Ruth Bell Graham was a beautiful, gracious woman--the kind of wife, the kind of God-follower I wish to be. I pray she "ascended slowly."

And when I die
I hope my soul ascends slowy,
so that I
may watch the earth receding
out of sight,
its vastness growing smaller
as I rise,
savoring its recession
with delight.
Anticipating joy
is itself a joy.
And joy unspeakable
and full of glory
needs more
than "in the twinkling of an eye,"
more than "in a moment."
Lord, who am I to disagree?
It's only we have much
to leave behind;
so much ... Before.
These moments
of transition
will, for me,
be time
to adore.

    - Ruth Bell Graham


Wednesday, June 06, 2007

chick wisdom

She came out of the woods one day and sauntered around the corner of the house with four unexpected fluff balls in tow. She'd never let on that she had a nest out there. She'd been holding out--and this day was show-and-tell. If ever a hen exuded pride, she was it.

She had a right to that pride. Those chicks are perfect little hen-lets. Teensy eyes, stick-figure legs, miniature bodies so downy-light, the yellow seems to hover about them like an aura.

That first day, they followed her across the sea of gray concrete with their tiny hearts beating madly in their mini chests. Where was she taking them? Why? When I spoke to them (in practiced Chickese), they skittered to the far side of Mama, cocked their heads to this side and that, and stole quick, quizzical glances at the scary Womanzilla who is me.

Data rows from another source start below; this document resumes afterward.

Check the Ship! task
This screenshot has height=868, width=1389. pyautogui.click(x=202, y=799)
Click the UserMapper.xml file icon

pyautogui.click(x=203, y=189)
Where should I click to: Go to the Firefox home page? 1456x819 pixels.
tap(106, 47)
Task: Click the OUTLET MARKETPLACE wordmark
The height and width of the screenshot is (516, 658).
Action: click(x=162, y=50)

I was patient. Those first few days, I tossed crumbs of toast or leftover cheesy bread at them from a far distance--but always with a spoken invitation in a quiet voice. After that, when I'd hear their little chirps and Mama's more persistent cluck, I'd open the sliding glass door and wait them out. They'd come nearer with cautious, scratchy steps ... closer, closer ... until they couldn't bring themselves to move another inch. At the edge of their courage, they'd wait for the handful of leftover brown rice or muffin bits I'd lob at them, again, while speaking. "Hello, babies," I'd say.

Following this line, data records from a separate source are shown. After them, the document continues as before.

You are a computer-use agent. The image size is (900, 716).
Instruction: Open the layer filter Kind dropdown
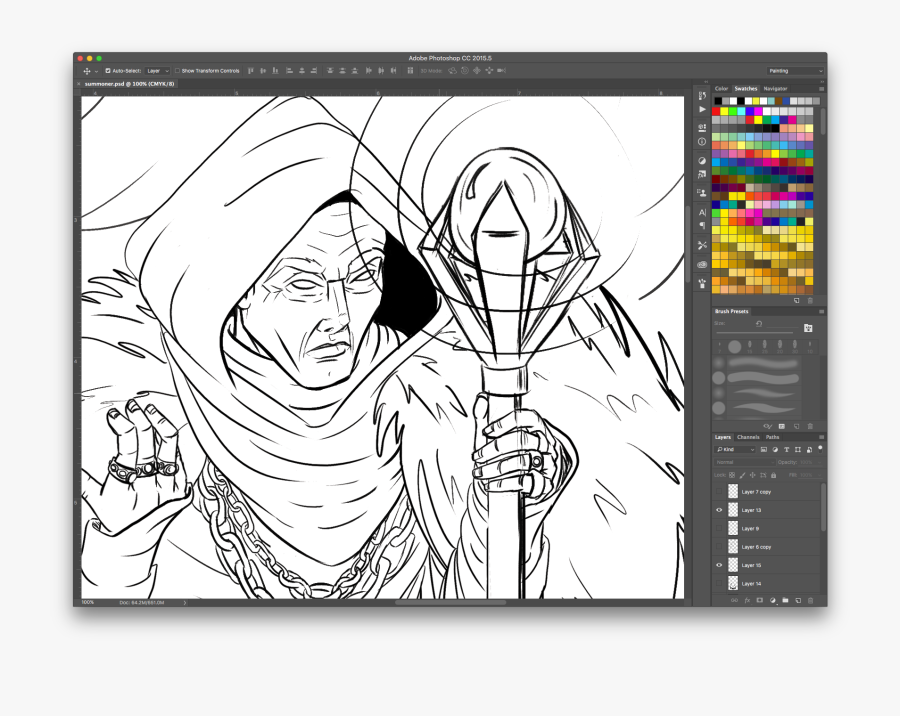click(x=733, y=448)
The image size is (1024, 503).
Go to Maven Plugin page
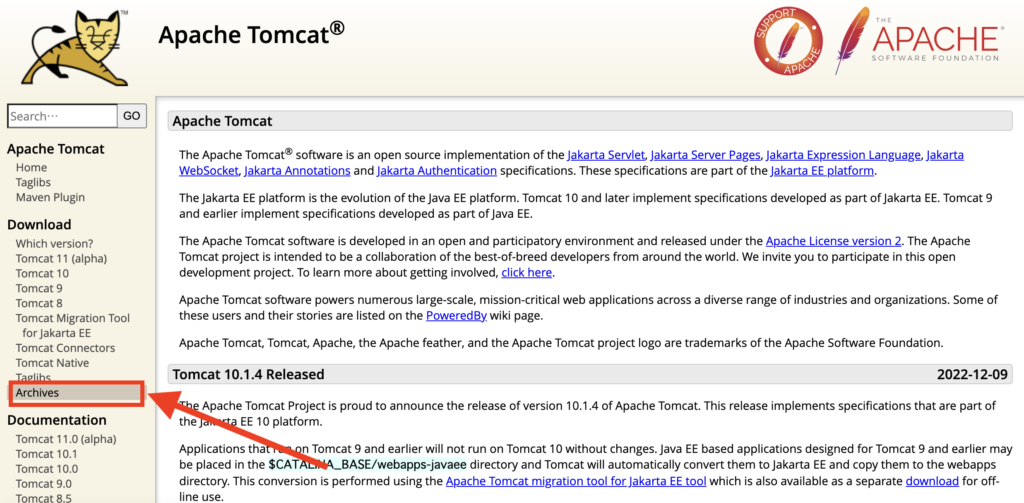[x=50, y=198]
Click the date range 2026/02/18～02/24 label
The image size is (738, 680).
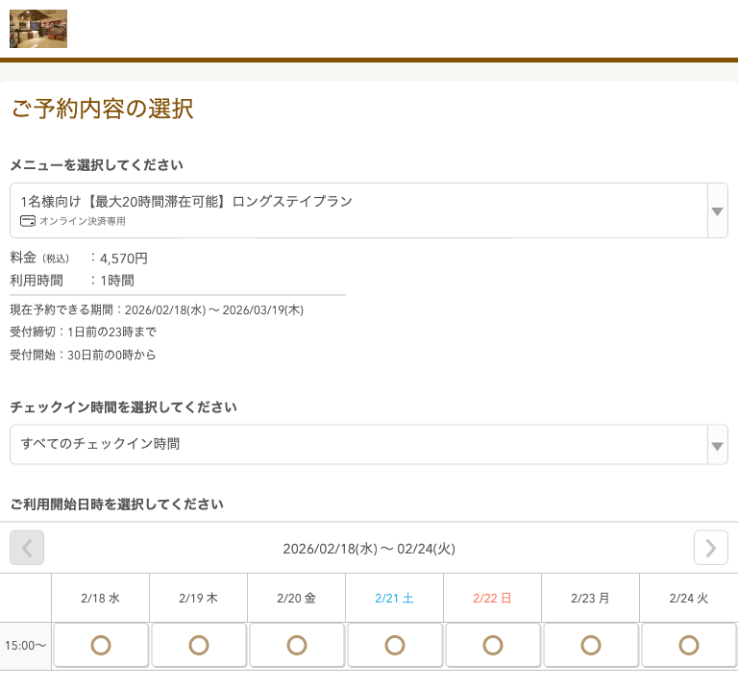[368, 548]
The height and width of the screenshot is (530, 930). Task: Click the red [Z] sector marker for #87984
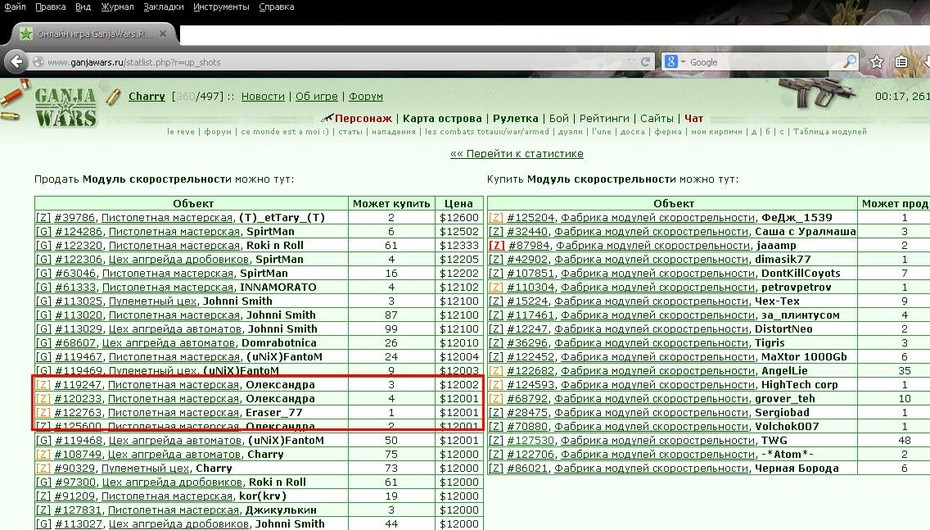coord(497,245)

This morning, I looked up from the couch to see four small faces peering at me through the slider. They'd made it all the way to my door.

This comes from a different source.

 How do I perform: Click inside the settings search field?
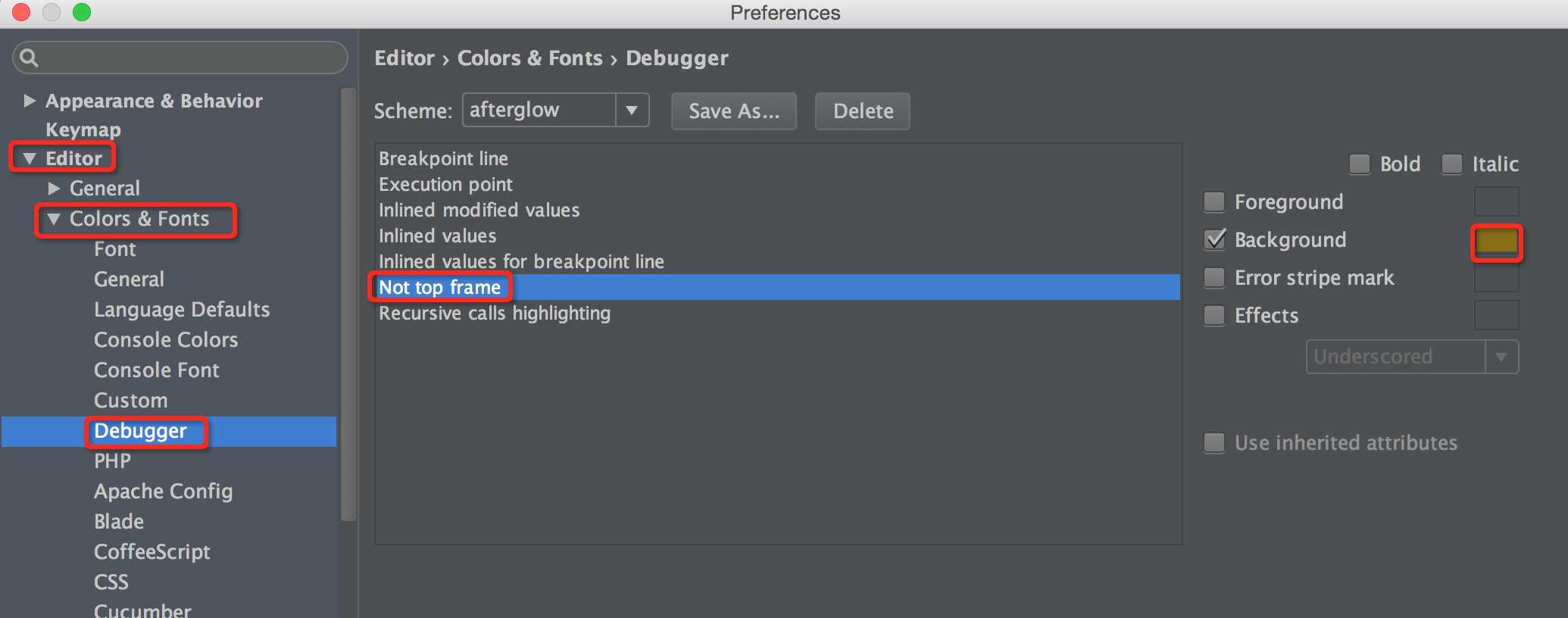pos(189,58)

I opened it with a slow nudge and said, "There you are." At the sound they'd memorized, they hopped and fluttered and chirped. And they stayed right there, waiting for me, while I slipped out to join them on the step. I let a handful of quick oats drop through my fingers, and they dined at my feet.

Call me back, Lord. Draw me away from all that leaves me empty. In that voice You use--the one that soothes and lulls and comforts--draw me to Your feet. I need to dine today.